Preventive and primary care mental health services need to be more
accessible to young homeless people, according to a new Mental
Health Foundation report, writes Anabel Unity

It calls for more preventive measures to be taken to address the
mental health problems of young people living on the streets and in
transient accommodation.

It says: “There is compelling evidence that many homeless young
people suffer from severely degraded mental health. Mental health
problems are eight times as high for people living in hostels and
bed and breakfast accommodation and eleven times higher for those
who sleep rough, compared with the general population.”

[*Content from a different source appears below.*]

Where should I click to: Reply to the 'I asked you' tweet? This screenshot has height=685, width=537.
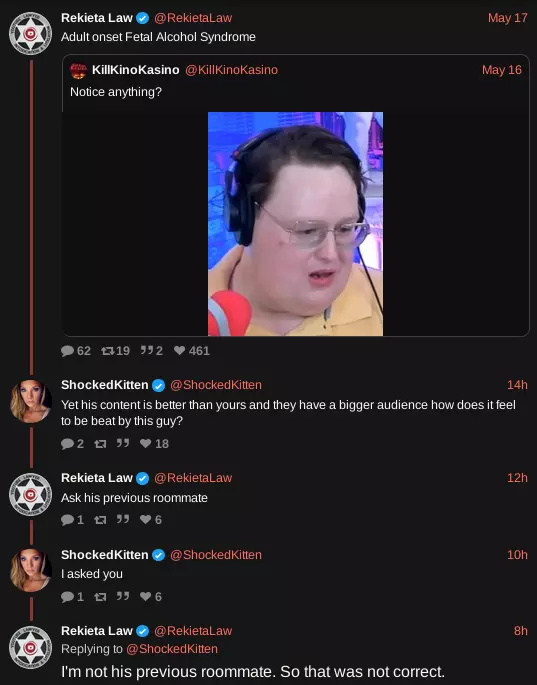67,596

The MHF report calls for the establishment of a national service
framework for children and young people’s mental health and
says early and pro-active services are essential along with
multiple intense support services.

Homelessness and mental health professionals are also advised to
listen to the experiences of young people with poor mental health.
The report says: “It is critical that young people’s voices
are heard, not just to map their routes into homelessness and its
impact on their mental health, but also to help workers assess the
availability and appropriateness of supportive provision.”

The report adds that the provision of secure and flexible
accommodation will have “preventive and healing effects” on young
people’s mental health. It also says that supported
accommodation and half-way houses are crucial resources for young

Tony Newman, the report’s editor and Barnardo’s
principal officer for research and development, said: “The large
majority of help needed by young people does not require specialist
forensic skills. It requires accessible, flexible services which
are available when people need them – not when we would prefer to
supply them – in settings where young people feel comfortable.”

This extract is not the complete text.